Invisible is a brilliant novel narrated by 3 different people. The story traces from 1967 to 2007: from Morningside Heights to the left bank of Paris to a remote island in the Caribbean. 2 things struck me in the novel like lightning: i) Adam Walker’s incestuous relationship with his elder sister and its graphic listing by Adam Walker and denied by his sister 40 years later, and ii) Rudolf Born’s ruthless and manipulative streak. The eternal cloud of human consciousness marvelously evolves through the maze of events arising out of the actions of each and every principal character in this novel.

Hotel Iris sends chills down the spine at places. A young girl named Mari (aged 17 and works in her ancestral hotel as a front-office assistant cum cook cum housekeeper) in a suburban coastal town of Japan falls for a man 50 years senior to her. He lives alone on an island and is a translator by profession. He is one kind of a man in the town and quite a different person while on the island. He inflicts pleasure and pain on the girl in abandon. Mari worships him and is devoted to him and even submits to his violence during sex pleasurably. Thereafter appears the nephew of the translator who is a tongueless painter. Mari falls for him too and they make love. The translator being suspicious of her interactions with his nephew catches her during an interrogation on the island. The novel ends abruptly.

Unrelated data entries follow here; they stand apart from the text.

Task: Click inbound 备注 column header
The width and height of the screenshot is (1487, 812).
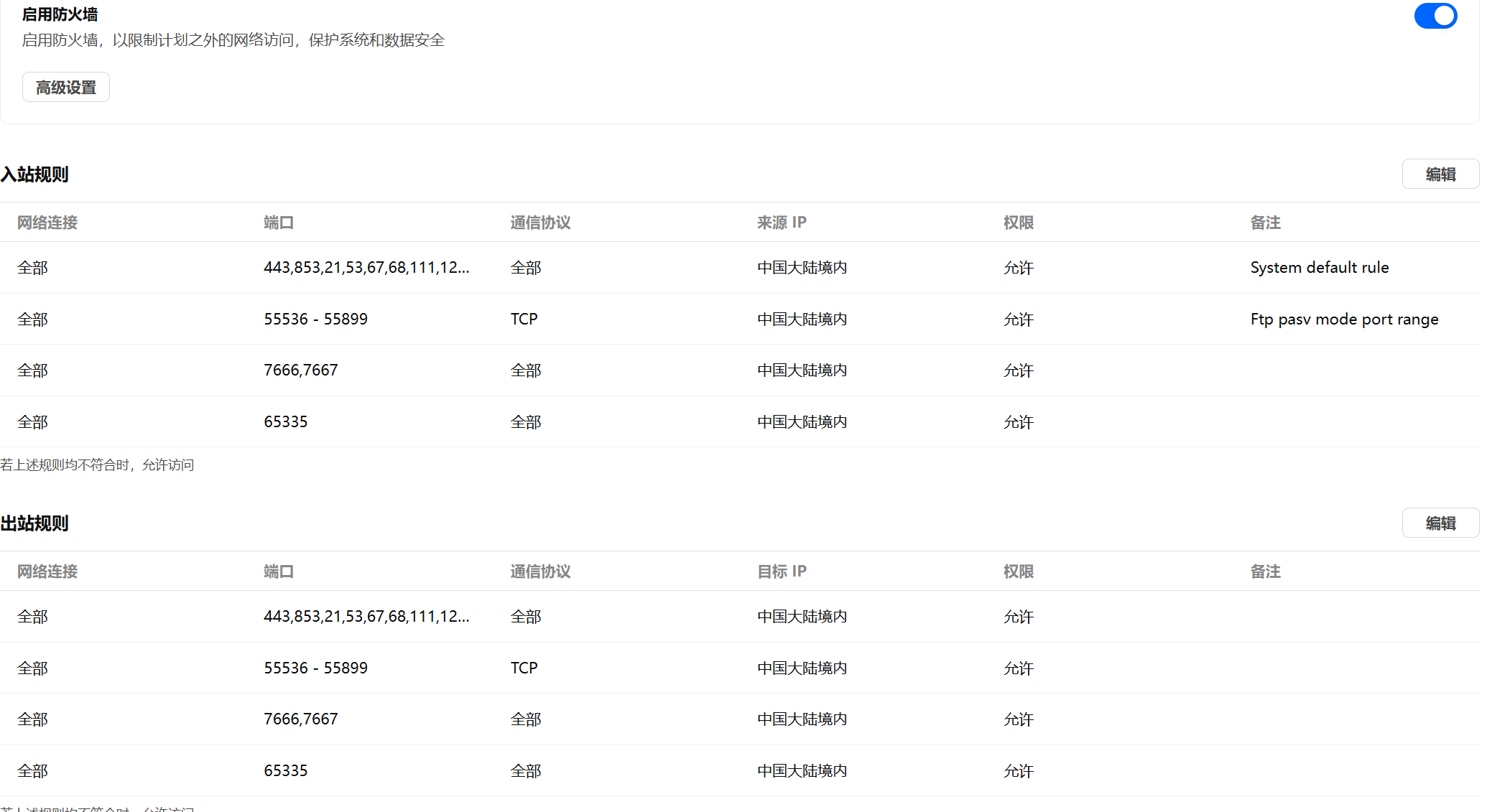Action: 1265,223
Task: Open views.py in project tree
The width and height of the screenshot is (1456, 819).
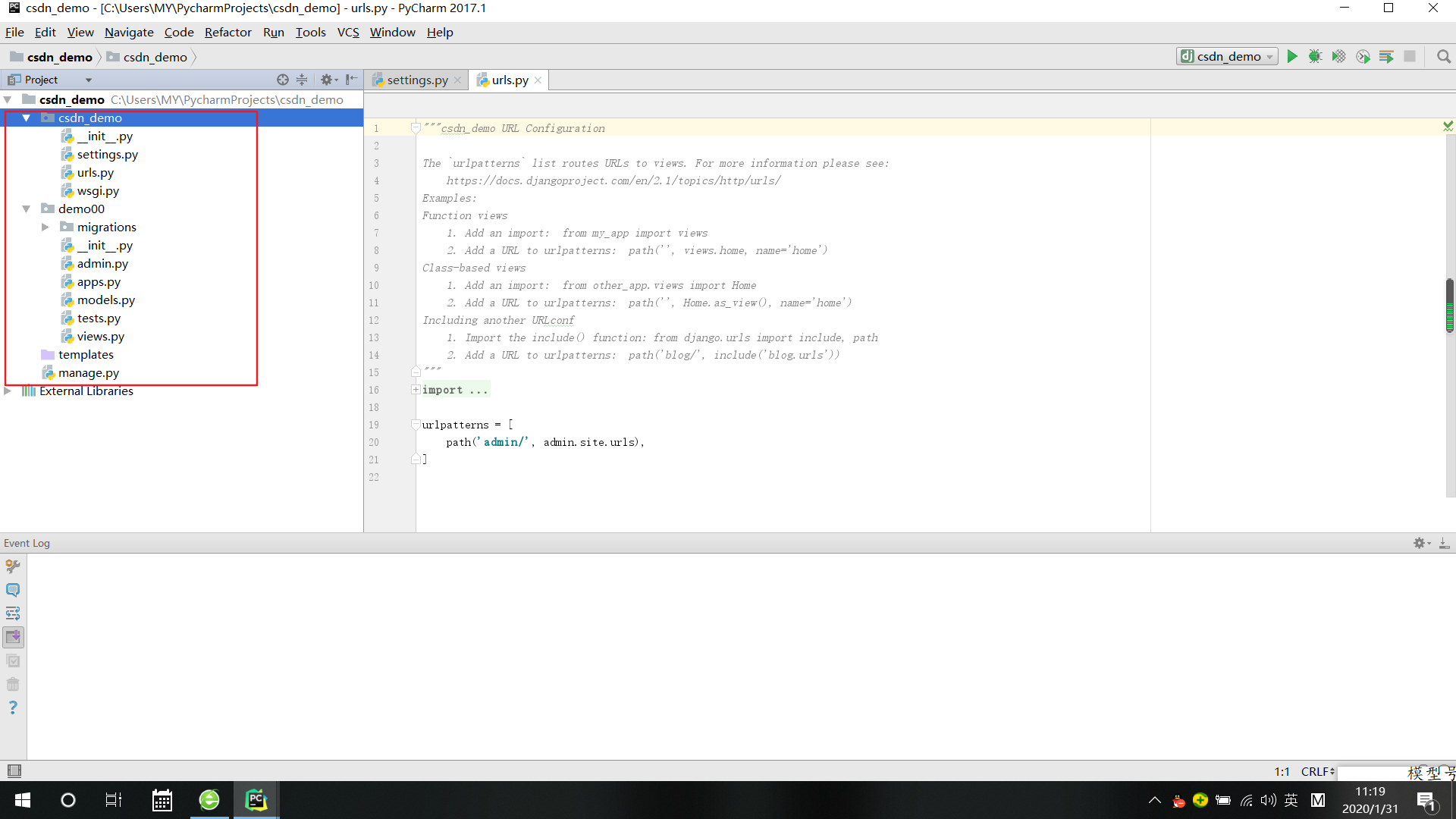Action: pos(100,337)
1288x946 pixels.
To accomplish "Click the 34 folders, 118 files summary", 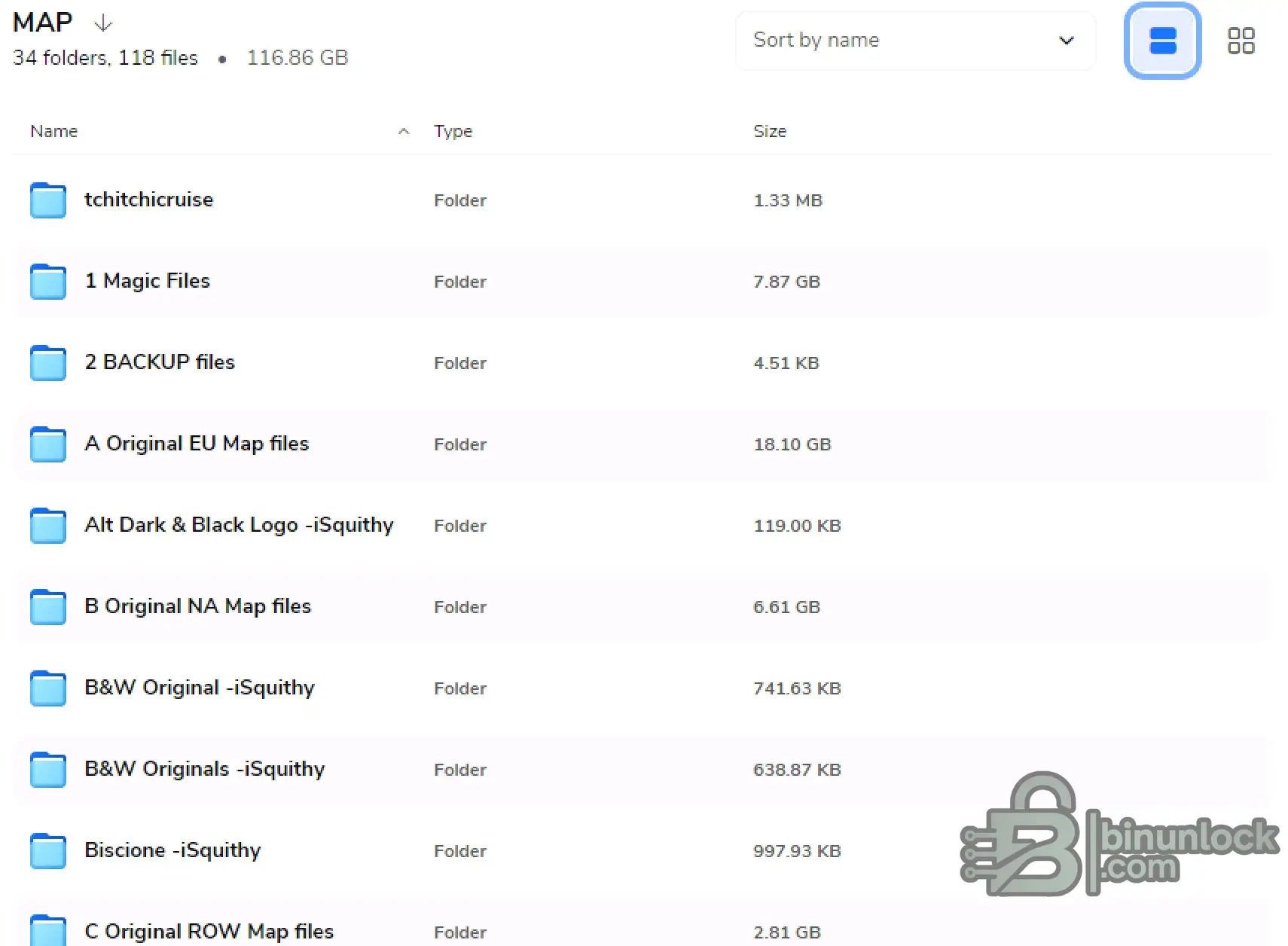I will (105, 57).
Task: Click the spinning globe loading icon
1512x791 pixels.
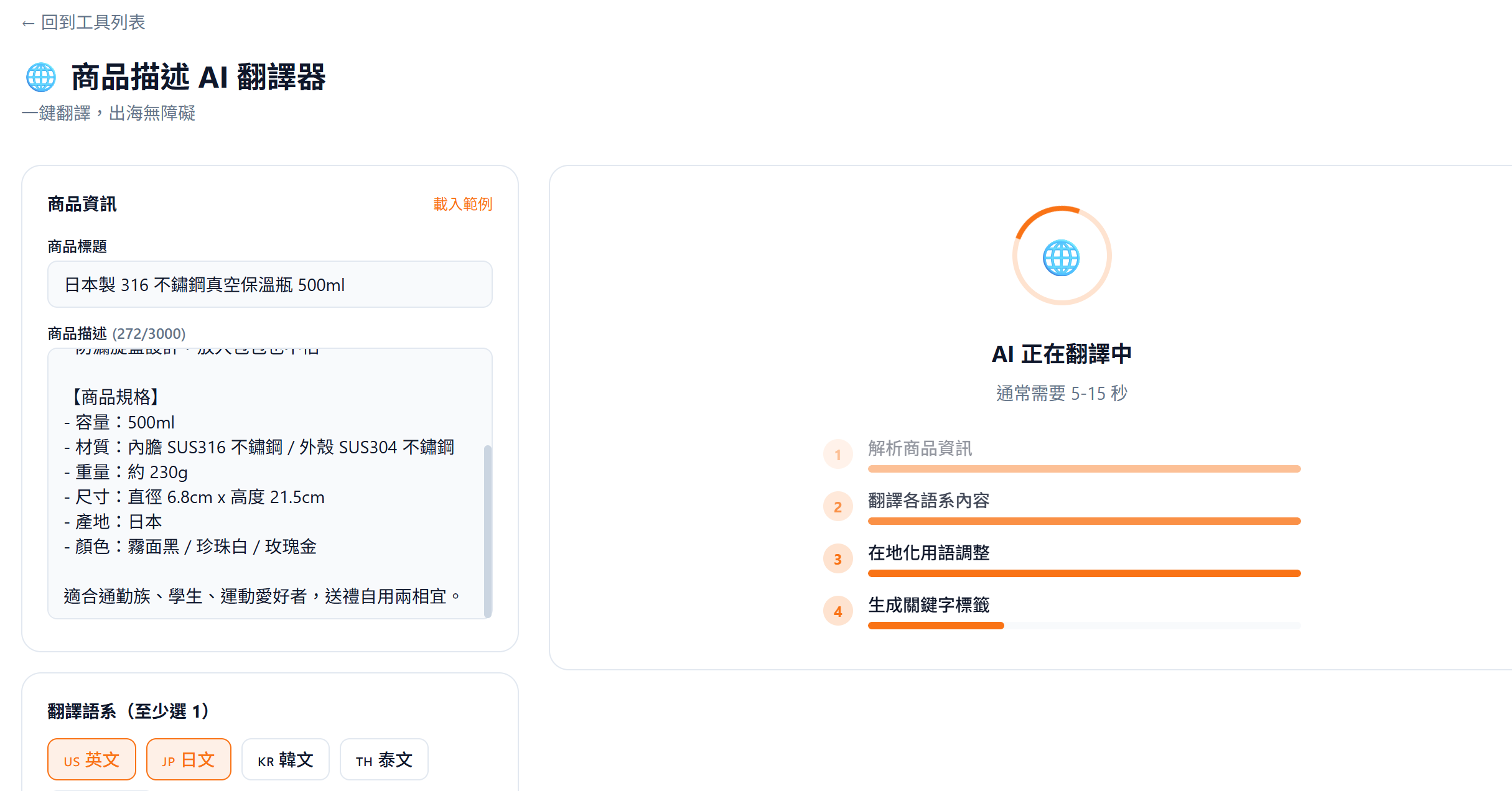Action: [x=1062, y=257]
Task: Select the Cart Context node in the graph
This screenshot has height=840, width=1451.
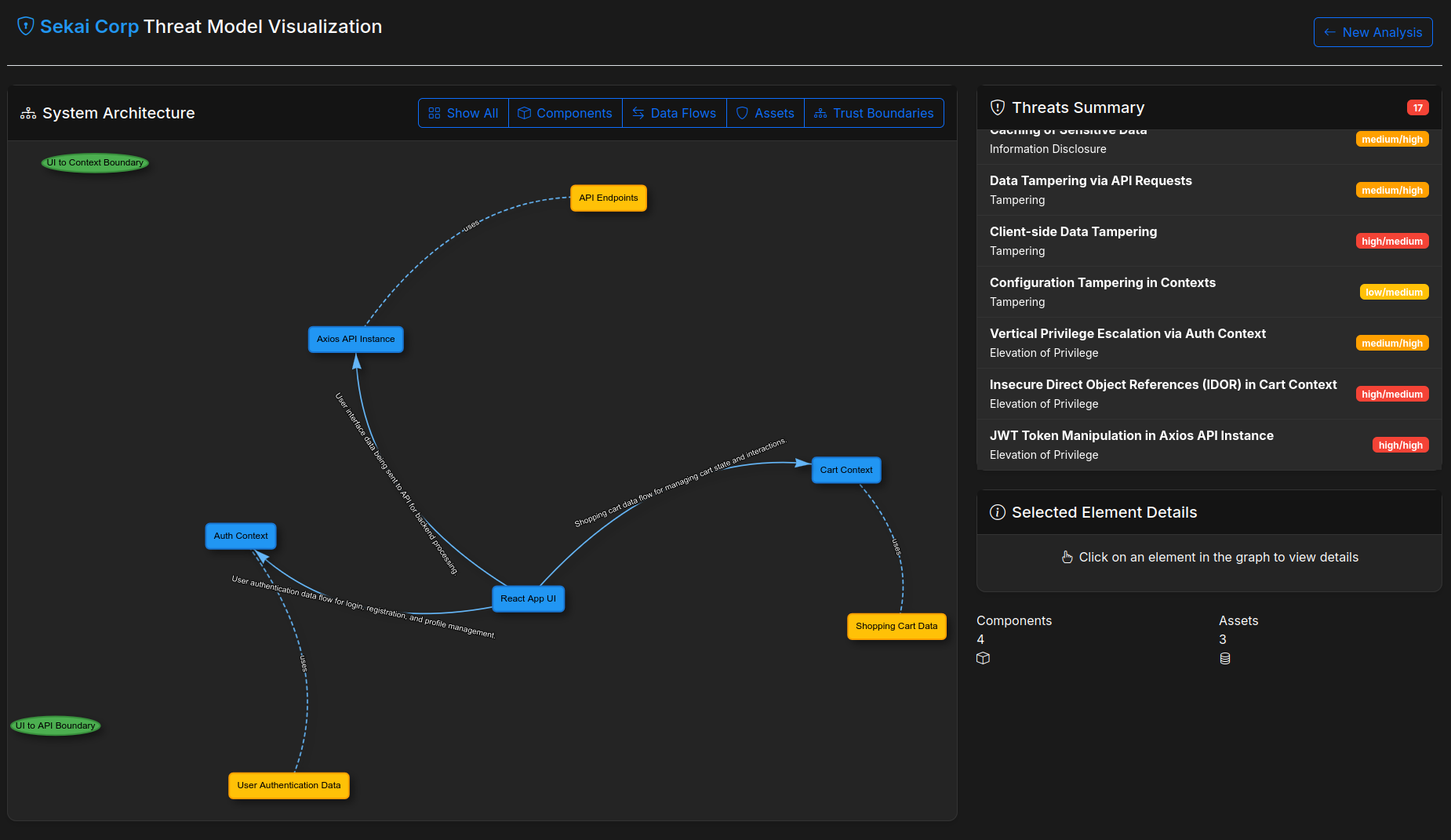Action: (x=846, y=469)
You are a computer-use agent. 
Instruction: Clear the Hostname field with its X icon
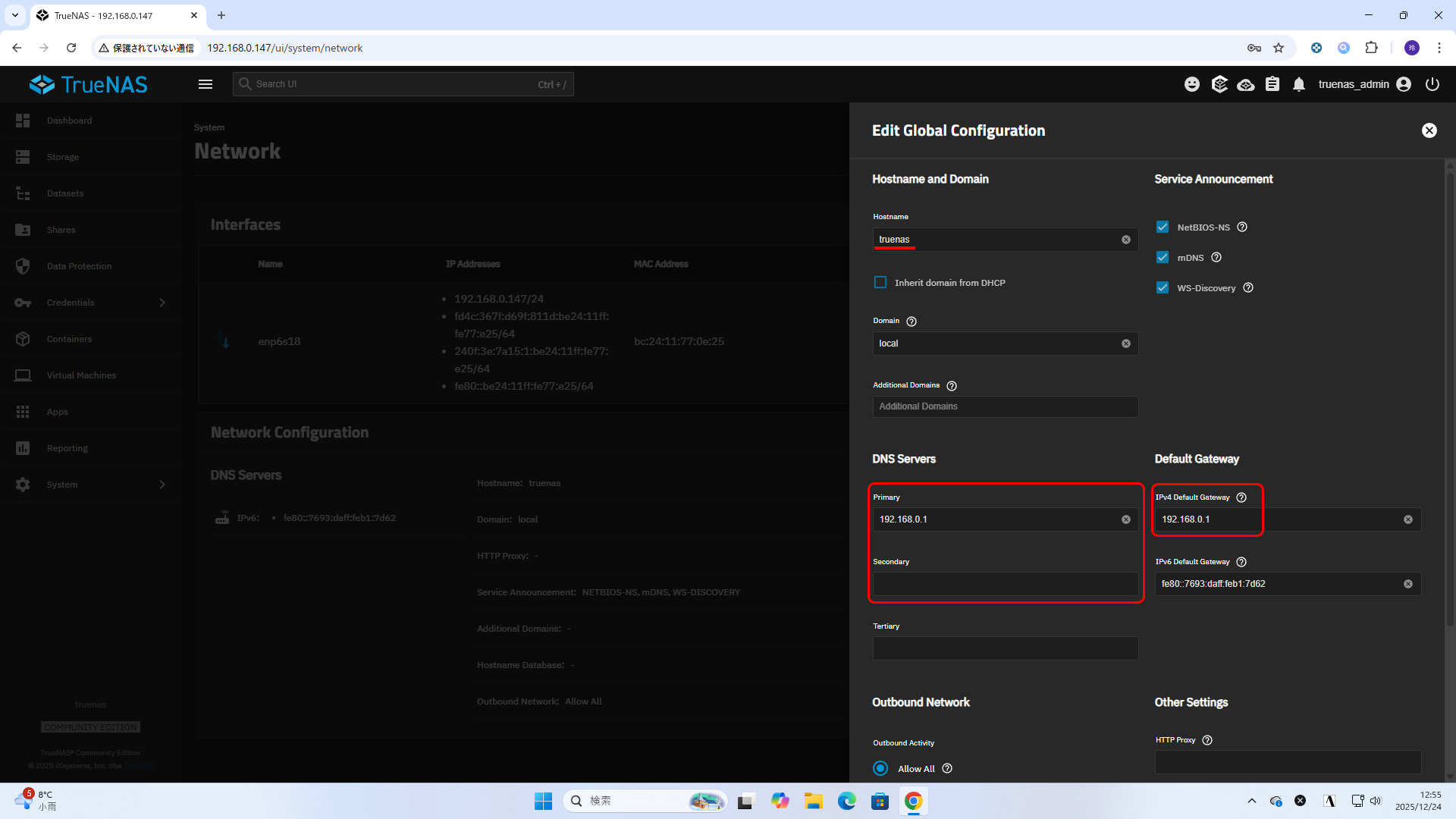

Underground is a poignant witness tale (intriguingly dispassionate to the core) on the 20 March 1995 sarin gas attack in the Tokyo subway. It is broadly divided into 2 parts: i) accounts of victims, and ii) accounts of people who were close to the perpetrators. In the Preface to Part 1 Murakami ends with the lines: You get up at the normal time, wash, dress, breakfast, and head for the subway station. You board the train, crowded as usual. Nothing out of the ordinary. It promises to be a run-of-the-mill day. Until five men indisguise poke at the floor of the carriage with the sharpened tips of their umbrellas, puncturing some plastic bags filled with a strange liquid … At the end of Part 1 in an essay Murakami writes: Haven’t you offered some part of your Self to someone (or something), and taken on the “narrative” in return? Haven’t we entrusted some part of our personality to some greater System or Order? And if so, has not the System at some stage demanded of us some kind of “insanity”? Is the narrative you now possess really and truly your own? Are your dreams really your own dreams? Might not they be someone else’s visions that could sooner or later turn into nightmares? In the Afterword Murakami brilliantly brings out one of the central conflicts of modern life: The question was asked over and over again, “How could such elite, highly educated people believe in such a ridiculous, dangerous new religion?” Certainly it’s true that the Aum leadership was composed of elite people with distinguished academic credentials, so it’s little wonder that everyone was shocked to discover this. The fact that such upwardly-mobile people easily rejected the positions in society that were promised them and ran off to join a new religion is a serious indication, many have said, that there is a fatal defect in the Japanese education system. However, as I went through the process of interviewing these Aum members and former members, one thing I felt quite strongly was that it wasn’t in spite of being part of the elite that they went in that direction, but precisely because they were part of the elite.
3.
We have to do Underground in India on: the Sikh riots in Delhi; demolition of the Babri Masjid; the Hindu-Muslim riots in Gujarat post-Godhra; the violence in Nandigram and Singur in connection with farmlands being snatched away by governments for industries; the conflict between the tribals, the Maoists and the security forces in the backdrop of forests and mines; the Narmada Bachao Andolan – to be able to grasp ‘what is modern India’ in full measure.